## Data section
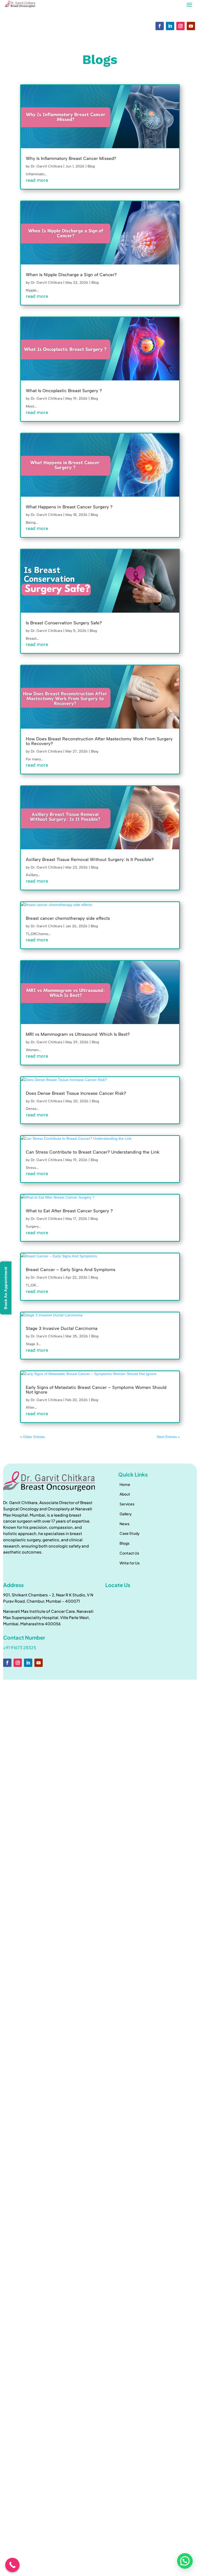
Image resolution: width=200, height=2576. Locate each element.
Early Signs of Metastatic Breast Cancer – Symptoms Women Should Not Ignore (96, 1390)
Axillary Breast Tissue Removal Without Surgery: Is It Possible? (90, 859)
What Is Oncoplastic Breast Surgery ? (64, 390)
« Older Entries (32, 1437)
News (124, 1523)
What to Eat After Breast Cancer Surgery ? (69, 1210)
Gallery (126, 1513)
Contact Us (129, 1553)
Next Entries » (168, 1437)
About (125, 1494)
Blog (91, 166)
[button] (185, 2561)
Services (127, 1503)
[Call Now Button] (12, 2565)
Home (125, 1484)
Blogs (124, 1543)
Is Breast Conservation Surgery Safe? (64, 622)
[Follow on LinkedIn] (170, 26)
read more (37, 180)
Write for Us (130, 1563)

## Your instructions
All of the entries above are to be restated word for word, minus the images.

## Exercise solution
Image resolution: width=200, height=2576. Locate each element.
Early Signs of Metastatic Breast Cancer – Symptoms Women Should Not Ignore (96, 1390)
Axillary Breast Tissue Removal Without Surgery: Is It Possible? (90, 859)
What Is Oncoplastic Breast Surgery ? (64, 390)
« Older Entries (32, 1437)
News (124, 1523)
What to Eat After Breast Cancer Surgery ? (69, 1210)
Gallery (126, 1513)
Contact Us (129, 1553)
Next Entries » (168, 1437)
About (125, 1494)
Blog (91, 166)
[button] (185, 2561)
Services (127, 1503)
[Call Now Button] (12, 2565)
Home (125, 1484)
Blogs (124, 1543)
Is Breast Conservation Surgery Safe? (64, 622)
[Follow on LinkedIn] (170, 26)
read more (37, 180)
Write for Us (130, 1563)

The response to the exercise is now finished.